How we cite our quotes: Citations follow this format: (Chapter.Part.Paragraph)
Quote #22
"No, we can't rejuvenate. But I'm very glad," Dr. Shaw had concluded, "to have had this opportunity to see an example of senility in a human being. Thank you so much for calling me in." He shook Bernard warmly by the hand. (11.13)
Notice how casually Dr. Shaw treats Linda's impending death, even to John's face; his interest in "science" trumps any concern for human life.
Quote #23
"Twelve hundred and fifty kilometres an hour," said the Station Master impressively. "What do you think of that, Mr. Savage?"
John thought it very nice. "Still," he said, "Ariel could put a girdle round the earth in forty minutes."
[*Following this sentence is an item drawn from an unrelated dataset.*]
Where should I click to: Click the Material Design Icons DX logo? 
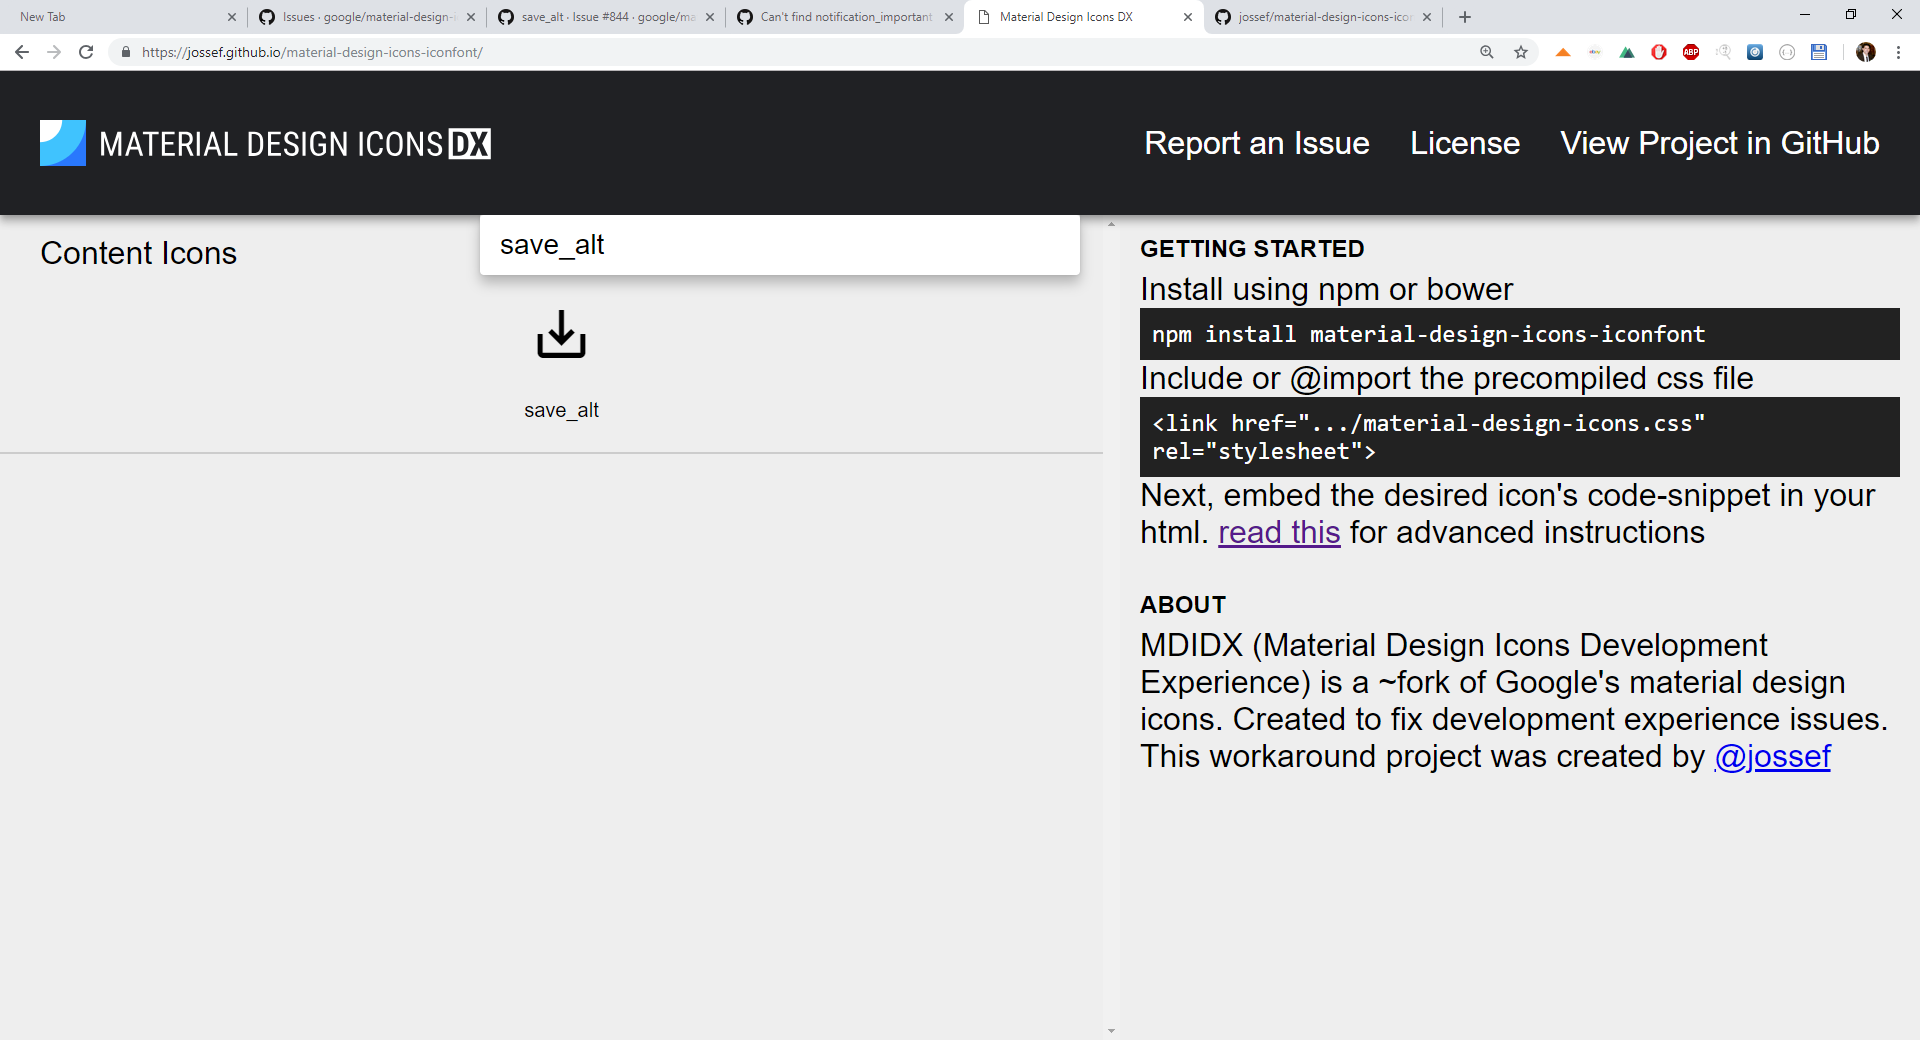point(265,143)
"The Savage," wrote Bernard in his report to Mustapha Mond, "shows surprisingly little astonishment at, or awe of, civilized inventions. This is partly due, no doubt, to the fact that he has heard them talked about by the woman Linda." (11.30-2)
Bernard misses the point; John can't distinguish between the fantastic (but very real) science of the civilized world and the fantastic, fictional world of Shakespeare. That is why he "shows surprisingly little astonishment."
Quote #24
The completed mechanisms were inspected by eighteen identical curly auburn girls in Gamma green, packed in crates by thirty-four short-legged, left-handed male Delta-Minuses, and loaded into the waiting trucks and lorries by sixty-three blue-eyed, flaxen and freckled Epsilon Semi-Morons.
[…]
But the Savage had suddenly broken away from his companions and was violently retching, behind a clump of laurels, as though the solid earth had been a helicopter in an air pocket. (11.39-42)
John's reaction here is fitting. On a surface level, he is disgusted by the dehumanization in the civilized world, so he throws up. On the other hand, he is purging himself—as he will later do intentionally—of the nastiness of science by which he feels corrupted.